## TASK OBJECTIVE:
Carry on the news report about Oxford's plans for vaccines against new coronavirus variants, starting right after its last sentence.

======== SELECTED PASSAGE

Clinical trials of vaccines against new variants of coronavirus will start in the summer to ensure updated boosters are available for the autumn if needed, Oxford’s lead vaccine researcher has told MPs.
Prof Sarah Gilbert said her team was producing initial stocks of vaccine that targeted new variants which were at least partially resistant to the current vaccines being rolled out. The stocks will be passed to AstraZeneca for large-scale manufacturing.
Updated versions of the vaccine are being developed as a precaution in case new variants of coronavirus substantially evade immunity provided by the shots being administered today.
Several new variants have already cropped up around the world with mutations that appear to make them less susceptible to vaccines. A small-scale trial in South Africa found a variant that emerged there, and which has since arrived in the UK, was partially resistant to the Oxford vaccine. Other vaccines from Novavax and Johnson & Johnson also appear less effective against the variant.
While it is still uncertain whether the vaccines will need to be changed, Gilbert said the necessary work had begun and a decision would need to be taken in the summer.
“We need to make preparations so that everything is in place, if it turns out that we do need to do it,” Gilbert told the Commons science and technology committee. “Currently, the plans are to be ready for an immunisation campaign in the autumn, so before going into the winter season we would have a new variant vaccine available if it turns out that is what’s going to be required.

================
======== DATA RECORDS

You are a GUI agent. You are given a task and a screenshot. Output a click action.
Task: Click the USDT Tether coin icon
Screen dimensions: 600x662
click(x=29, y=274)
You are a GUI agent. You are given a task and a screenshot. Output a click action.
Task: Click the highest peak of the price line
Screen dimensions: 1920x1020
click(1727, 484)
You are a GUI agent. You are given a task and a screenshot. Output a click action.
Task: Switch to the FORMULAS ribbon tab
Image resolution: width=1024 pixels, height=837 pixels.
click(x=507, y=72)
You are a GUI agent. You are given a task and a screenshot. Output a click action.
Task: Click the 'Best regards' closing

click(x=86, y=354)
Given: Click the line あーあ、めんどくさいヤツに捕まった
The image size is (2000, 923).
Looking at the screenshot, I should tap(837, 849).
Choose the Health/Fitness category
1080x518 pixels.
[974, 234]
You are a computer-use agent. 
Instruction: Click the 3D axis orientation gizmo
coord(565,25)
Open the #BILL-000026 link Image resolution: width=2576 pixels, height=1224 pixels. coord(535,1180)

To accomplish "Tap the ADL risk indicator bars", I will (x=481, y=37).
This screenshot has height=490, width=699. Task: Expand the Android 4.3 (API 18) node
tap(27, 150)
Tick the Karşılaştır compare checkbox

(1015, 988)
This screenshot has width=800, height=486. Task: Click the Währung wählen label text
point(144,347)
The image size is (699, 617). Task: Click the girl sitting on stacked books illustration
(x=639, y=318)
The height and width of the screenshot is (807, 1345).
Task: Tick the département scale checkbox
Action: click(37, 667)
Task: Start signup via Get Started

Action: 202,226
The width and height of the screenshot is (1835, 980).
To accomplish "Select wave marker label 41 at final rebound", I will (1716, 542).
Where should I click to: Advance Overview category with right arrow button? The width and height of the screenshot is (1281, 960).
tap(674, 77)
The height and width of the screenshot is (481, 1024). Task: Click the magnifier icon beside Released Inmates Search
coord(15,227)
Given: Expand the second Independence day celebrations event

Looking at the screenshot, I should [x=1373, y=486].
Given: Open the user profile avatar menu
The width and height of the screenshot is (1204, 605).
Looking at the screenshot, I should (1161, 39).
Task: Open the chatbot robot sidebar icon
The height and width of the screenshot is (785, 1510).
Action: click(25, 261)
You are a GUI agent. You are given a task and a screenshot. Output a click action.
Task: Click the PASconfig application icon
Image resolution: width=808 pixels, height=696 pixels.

================

## ANSWER SPACE:
“If we see the emergence of a new strain very close to that date, it is going to be difficult to go through this whole process, because we do need to conduct a clinical study and get regulatory approval, in time to be vaccinated before the winter,” she added.
“I think we need to make a decision over the summer. We will start to get data from the clinical trials on the immune responses to the variant vaccine, both against the virus variant and against the original virus, and we will then be able to monitor the situation and decide what should be happening in the autumn.”
Gilbert said her team was planning for clinical trials to take place from the early summer with batches of the new variants of the vaccine. “We have been discussing with regulators the approach that we will need to take for a strain change, and this is going to be quite similar to the approach taken for a strain change in flu. It’s not expected to require any further efficacy trials, any phase 3 trials, it will be a trial in hundreds of people rather than hundreds of thousands.”
Further trials are under way to assess whether mixing vaccines provides better protection by stimulating the immune system in different ways. Other options under development are vaccines based on nasal sprays and pills, Gilbert added.